▼
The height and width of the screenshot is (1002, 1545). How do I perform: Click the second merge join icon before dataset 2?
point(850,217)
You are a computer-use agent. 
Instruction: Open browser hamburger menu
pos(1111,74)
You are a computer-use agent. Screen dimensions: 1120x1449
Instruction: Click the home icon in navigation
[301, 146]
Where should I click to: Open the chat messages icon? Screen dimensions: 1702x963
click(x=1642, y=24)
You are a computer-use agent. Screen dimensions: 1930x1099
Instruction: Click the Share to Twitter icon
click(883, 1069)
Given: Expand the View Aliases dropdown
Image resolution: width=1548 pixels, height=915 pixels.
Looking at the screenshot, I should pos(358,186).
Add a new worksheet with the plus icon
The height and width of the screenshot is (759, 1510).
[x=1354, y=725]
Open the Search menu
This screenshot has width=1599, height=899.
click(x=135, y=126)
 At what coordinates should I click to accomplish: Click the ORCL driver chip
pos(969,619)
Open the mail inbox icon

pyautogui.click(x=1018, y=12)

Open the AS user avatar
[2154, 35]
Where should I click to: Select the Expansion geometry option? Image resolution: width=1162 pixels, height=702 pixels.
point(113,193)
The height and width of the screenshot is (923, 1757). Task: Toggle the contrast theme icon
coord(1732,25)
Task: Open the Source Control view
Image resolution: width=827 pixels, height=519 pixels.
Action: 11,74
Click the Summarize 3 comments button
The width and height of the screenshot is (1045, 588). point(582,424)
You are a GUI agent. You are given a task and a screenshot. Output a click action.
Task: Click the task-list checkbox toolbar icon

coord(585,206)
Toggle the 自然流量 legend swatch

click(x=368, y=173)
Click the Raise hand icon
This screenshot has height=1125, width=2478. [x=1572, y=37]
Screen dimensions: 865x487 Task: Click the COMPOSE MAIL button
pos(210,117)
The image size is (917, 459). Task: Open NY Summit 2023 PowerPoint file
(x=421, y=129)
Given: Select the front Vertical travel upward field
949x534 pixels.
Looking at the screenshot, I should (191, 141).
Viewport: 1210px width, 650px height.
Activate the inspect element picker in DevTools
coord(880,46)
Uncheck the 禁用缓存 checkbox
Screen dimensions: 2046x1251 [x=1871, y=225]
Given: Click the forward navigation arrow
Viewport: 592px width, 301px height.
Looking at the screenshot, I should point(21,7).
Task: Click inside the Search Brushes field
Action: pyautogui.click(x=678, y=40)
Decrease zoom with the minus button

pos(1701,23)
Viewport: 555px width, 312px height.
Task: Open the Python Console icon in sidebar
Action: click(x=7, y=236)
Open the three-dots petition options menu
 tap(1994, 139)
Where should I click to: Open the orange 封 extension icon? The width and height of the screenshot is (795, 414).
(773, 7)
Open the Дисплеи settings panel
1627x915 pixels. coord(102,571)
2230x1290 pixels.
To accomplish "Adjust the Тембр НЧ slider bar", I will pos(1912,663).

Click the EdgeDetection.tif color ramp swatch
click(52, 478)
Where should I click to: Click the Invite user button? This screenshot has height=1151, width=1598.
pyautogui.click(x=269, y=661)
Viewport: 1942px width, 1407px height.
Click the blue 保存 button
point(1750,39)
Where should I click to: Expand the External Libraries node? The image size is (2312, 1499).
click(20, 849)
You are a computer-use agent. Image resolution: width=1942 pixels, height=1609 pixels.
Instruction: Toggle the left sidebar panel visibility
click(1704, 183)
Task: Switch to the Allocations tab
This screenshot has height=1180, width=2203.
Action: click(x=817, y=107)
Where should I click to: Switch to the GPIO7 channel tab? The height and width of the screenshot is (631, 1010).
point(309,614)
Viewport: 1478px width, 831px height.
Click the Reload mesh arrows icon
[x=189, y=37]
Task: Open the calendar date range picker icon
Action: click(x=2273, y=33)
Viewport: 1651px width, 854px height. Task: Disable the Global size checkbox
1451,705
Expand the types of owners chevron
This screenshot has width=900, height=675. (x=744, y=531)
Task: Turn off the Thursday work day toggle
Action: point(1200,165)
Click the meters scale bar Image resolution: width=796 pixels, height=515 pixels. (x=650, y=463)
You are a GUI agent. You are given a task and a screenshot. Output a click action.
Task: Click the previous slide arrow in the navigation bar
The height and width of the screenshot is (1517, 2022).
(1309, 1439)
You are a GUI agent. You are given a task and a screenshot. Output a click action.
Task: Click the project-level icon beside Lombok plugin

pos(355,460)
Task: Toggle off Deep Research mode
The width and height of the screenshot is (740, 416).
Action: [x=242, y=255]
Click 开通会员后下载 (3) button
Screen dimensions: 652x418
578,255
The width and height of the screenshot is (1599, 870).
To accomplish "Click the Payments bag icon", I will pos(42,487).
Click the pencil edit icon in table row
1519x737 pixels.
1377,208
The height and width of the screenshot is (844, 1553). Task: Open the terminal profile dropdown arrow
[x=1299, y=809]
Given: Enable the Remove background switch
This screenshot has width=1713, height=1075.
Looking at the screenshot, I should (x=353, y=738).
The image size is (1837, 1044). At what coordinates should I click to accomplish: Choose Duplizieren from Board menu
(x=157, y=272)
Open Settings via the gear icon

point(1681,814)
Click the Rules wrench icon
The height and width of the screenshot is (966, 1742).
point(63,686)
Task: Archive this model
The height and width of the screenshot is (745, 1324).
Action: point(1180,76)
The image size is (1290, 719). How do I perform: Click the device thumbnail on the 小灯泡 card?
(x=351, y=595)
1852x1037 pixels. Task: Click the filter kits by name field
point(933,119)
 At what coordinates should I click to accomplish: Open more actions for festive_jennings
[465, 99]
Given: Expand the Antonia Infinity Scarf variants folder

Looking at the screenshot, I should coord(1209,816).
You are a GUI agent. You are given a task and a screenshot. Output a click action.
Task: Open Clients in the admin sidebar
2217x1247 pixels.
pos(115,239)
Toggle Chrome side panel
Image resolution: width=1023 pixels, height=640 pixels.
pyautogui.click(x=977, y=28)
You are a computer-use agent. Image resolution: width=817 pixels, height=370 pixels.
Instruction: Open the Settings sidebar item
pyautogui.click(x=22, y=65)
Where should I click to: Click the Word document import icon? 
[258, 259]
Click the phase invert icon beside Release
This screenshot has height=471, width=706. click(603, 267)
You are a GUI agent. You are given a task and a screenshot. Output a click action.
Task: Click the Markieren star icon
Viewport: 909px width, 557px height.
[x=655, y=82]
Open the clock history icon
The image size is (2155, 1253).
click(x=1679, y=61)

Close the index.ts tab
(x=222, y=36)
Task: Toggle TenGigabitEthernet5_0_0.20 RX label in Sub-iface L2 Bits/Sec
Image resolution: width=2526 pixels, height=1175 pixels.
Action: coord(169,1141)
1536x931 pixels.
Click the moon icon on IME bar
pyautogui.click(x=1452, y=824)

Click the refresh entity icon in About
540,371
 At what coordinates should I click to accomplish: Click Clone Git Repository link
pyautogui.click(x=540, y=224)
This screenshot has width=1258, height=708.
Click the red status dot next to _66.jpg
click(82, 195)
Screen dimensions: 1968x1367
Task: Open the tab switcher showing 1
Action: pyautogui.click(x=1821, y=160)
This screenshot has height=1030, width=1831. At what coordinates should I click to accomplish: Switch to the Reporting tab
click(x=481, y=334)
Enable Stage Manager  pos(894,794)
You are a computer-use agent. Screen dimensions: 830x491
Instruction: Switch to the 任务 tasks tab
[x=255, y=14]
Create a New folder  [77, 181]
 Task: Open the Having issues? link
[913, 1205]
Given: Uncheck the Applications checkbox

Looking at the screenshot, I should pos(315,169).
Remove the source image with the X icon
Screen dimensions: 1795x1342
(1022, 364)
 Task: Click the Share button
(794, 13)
▲
# [WHAT THE EXERCISE ASKS]
Word for word, set down all the lines above.

# [EXERCISE RESULT]
The height and width of the screenshot is (1002, 1545). How do I perform: Click the second merge join icon before dataset 2?
point(850,217)
You are a computer-use agent. 
Instruction: Open browser hamburger menu
pos(1111,74)
You are a computer-use agent. Screen dimensions: 1120x1449
Instruction: Click the home icon in navigation
[301, 146]
Where should I click to: Open the chat messages icon? Screen dimensions: 1702x963
click(x=1642, y=24)
You are a computer-use agent. Screen dimensions: 1930x1099
Instruction: Click the Share to Twitter icon
click(883, 1069)
Given: Expand the View Aliases dropdown
Image resolution: width=1548 pixels, height=915 pixels.
Looking at the screenshot, I should pos(358,186).
Add a new worksheet with the plus icon
The height and width of the screenshot is (759, 1510).
[x=1354, y=725]
Open the Search menu
This screenshot has width=1599, height=899.
click(x=135, y=126)
 At what coordinates should I click to accomplish: Click the ORCL driver chip
pos(969,619)
Open the mail inbox icon

pyautogui.click(x=1018, y=12)

Open the AS user avatar
[2154, 35]
Where should I click to: Select the Expansion geometry option? Image resolution: width=1162 pixels, height=702 pixels.
point(113,193)
The height and width of the screenshot is (923, 1757). Task: Toggle the contrast theme icon
coord(1732,25)
Task: Open the Source Control view
Image resolution: width=827 pixels, height=519 pixels.
Action: 11,74
Click the Summarize 3 comments button
The width and height of the screenshot is (1045, 588). point(582,424)
You are a GUI agent. You are given a task and a screenshot. Output a click action.
Task: Click the task-list checkbox toolbar icon

coord(585,206)
Toggle the 自然流量 legend swatch

click(x=368, y=173)
Click the Raise hand icon
This screenshot has height=1125, width=2478. [x=1572, y=37]
Screen dimensions: 865x487 Task: Click the COMPOSE MAIL button
pos(210,117)
The image size is (917, 459). Task: Open NY Summit 2023 PowerPoint file
(x=421, y=129)
Given: Select the front Vertical travel upward field
949x534 pixels.
Looking at the screenshot, I should (191, 141).
Viewport: 1210px width, 650px height.
Activate the inspect element picker in DevTools
coord(880,46)
Uncheck the 禁用缓存 checkbox
Screen dimensions: 2046x1251 [x=1871, y=225]
Given: Click the forward navigation arrow
Viewport: 592px width, 301px height.
Looking at the screenshot, I should point(21,7).
Task: Click inside the Search Brushes field
Action: pyautogui.click(x=678, y=40)
Decrease zoom with the minus button

pos(1701,23)
Viewport: 555px width, 312px height.
Task: Open the Python Console icon in sidebar
Action: click(x=7, y=236)
Open the three-dots petition options menu
 tap(1994, 139)
Where should I click to: Open the orange 封 extension icon? The width and height of the screenshot is (795, 414).
(773, 7)
Open the Дисплеи settings panel
1627x915 pixels. coord(102,571)
2230x1290 pixels.
To accomplish "Adjust the Тембр НЧ slider bar", I will pos(1912,663).

Click the EdgeDetection.tif color ramp swatch
click(52, 478)
Where should I click to: Click the Invite user button? This screenshot has height=1151, width=1598.
pyautogui.click(x=269, y=661)
Viewport: 1942px width, 1407px height.
Click the blue 保存 button
point(1750,39)
Where should I click to: Expand the External Libraries node? The image size is (2312, 1499).
click(20, 849)
You are a computer-use agent. Image resolution: width=1942 pixels, height=1609 pixels.
Instruction: Toggle the left sidebar panel visibility
click(1704, 183)
Task: Switch to the Allocations tab
This screenshot has height=1180, width=2203.
Action: click(x=817, y=107)
Where should I click to: Switch to the GPIO7 channel tab? The height and width of the screenshot is (631, 1010).
point(309,614)
Viewport: 1478px width, 831px height.
Click the Reload mesh arrows icon
[x=189, y=37]
Task: Open the calendar date range picker icon
Action: click(x=2273, y=33)
Viewport: 1651px width, 854px height. Task: Disable the Global size checkbox
1451,705
Expand the types of owners chevron
This screenshot has width=900, height=675. (x=744, y=531)
Task: Turn off the Thursday work day toggle
Action: point(1200,165)
Click the meters scale bar Image resolution: width=796 pixels, height=515 pixels. (x=650, y=463)
You are a GUI agent. You are given a task and a screenshot. Output a click action.
Task: Click the previous slide arrow in the navigation bar
The height and width of the screenshot is (1517, 2022).
(1309, 1439)
You are a GUI agent. You are given a task and a screenshot. Output a click action.
Task: Click the project-level icon beside Lombok plugin

pos(355,460)
Task: Toggle off Deep Research mode
The width and height of the screenshot is (740, 416).
Action: [x=242, y=255]
Click 开通会员后下载 (3) button
Screen dimensions: 652x418
578,255
The width and height of the screenshot is (1599, 870).
To accomplish "Click the Payments bag icon", I will pos(42,487).
Click the pencil edit icon in table row
1519x737 pixels.
1377,208
The height and width of the screenshot is (844, 1553). Task: Open the terminal profile dropdown arrow
[x=1299, y=809]
Given: Enable the Remove background switch
This screenshot has width=1713, height=1075.
Looking at the screenshot, I should (x=353, y=738).
The image size is (1837, 1044). At what coordinates should I click to accomplish: Choose Duplizieren from Board menu
(x=157, y=272)
Open Settings via the gear icon

point(1681,814)
Click the Rules wrench icon
The height and width of the screenshot is (966, 1742).
point(63,686)
Task: Archive this model
The height and width of the screenshot is (745, 1324).
Action: point(1180,76)
The image size is (1290, 719). How do I perform: Click the device thumbnail on the 小灯泡 card?
(x=351, y=595)
1852x1037 pixels. Task: Click the filter kits by name field
point(933,119)
 At what coordinates should I click to accomplish: Open more actions for festive_jennings
[465, 99]
Given: Expand the Antonia Infinity Scarf variants folder

Looking at the screenshot, I should coord(1209,816).
You are a GUI agent. You are given a task and a screenshot. Output a click action.
Task: Open Clients in the admin sidebar
2217x1247 pixels.
pos(115,239)
Toggle Chrome side panel
Image resolution: width=1023 pixels, height=640 pixels.
pyautogui.click(x=977, y=28)
You are a computer-use agent. Image resolution: width=817 pixels, height=370 pixels.
Instruction: Open the Settings sidebar item
pyautogui.click(x=22, y=65)
Where should I click to: Click the Word document import icon? 
[258, 259]
Click the phase invert icon beside Release
This screenshot has height=471, width=706. click(603, 267)
You are a GUI agent. You are given a task and a screenshot. Output a click action.
Task: Click the Markieren star icon
Viewport: 909px width, 557px height.
[x=655, y=82]
Open the clock history icon
The image size is (2155, 1253).
click(x=1679, y=61)

Close the index.ts tab
(x=222, y=36)
Task: Toggle TenGigabitEthernet5_0_0.20 RX label in Sub-iface L2 Bits/Sec
Image resolution: width=2526 pixels, height=1175 pixels.
Action: coord(169,1141)
1536x931 pixels.
Click the moon icon on IME bar
pyautogui.click(x=1452, y=824)

Click the refresh entity icon in About
540,371
 At what coordinates should I click to accomplish: Click Clone Git Repository link
pyautogui.click(x=540, y=224)
This screenshot has width=1258, height=708.
Click the red status dot next to _66.jpg
click(82, 195)
Screen dimensions: 1968x1367
Task: Open the tab switcher showing 1
Action: pyautogui.click(x=1821, y=160)
This screenshot has height=1030, width=1831. At what coordinates should I click to accomplish: Switch to the Reporting tab
click(x=481, y=334)
Enable Stage Manager  pos(894,794)
You are a computer-use agent. Screen dimensions: 830x491
Instruction: Switch to the 任务 tasks tab
[x=255, y=14]
Create a New folder  [77, 181]
 Task: Open the Having issues? link
[913, 1205]
Given: Uncheck the Applications checkbox

Looking at the screenshot, I should pos(315,169).
Remove the source image with the X icon
Screen dimensions: 1795x1342
(1022, 364)
 Task: Click the Share button
(794, 13)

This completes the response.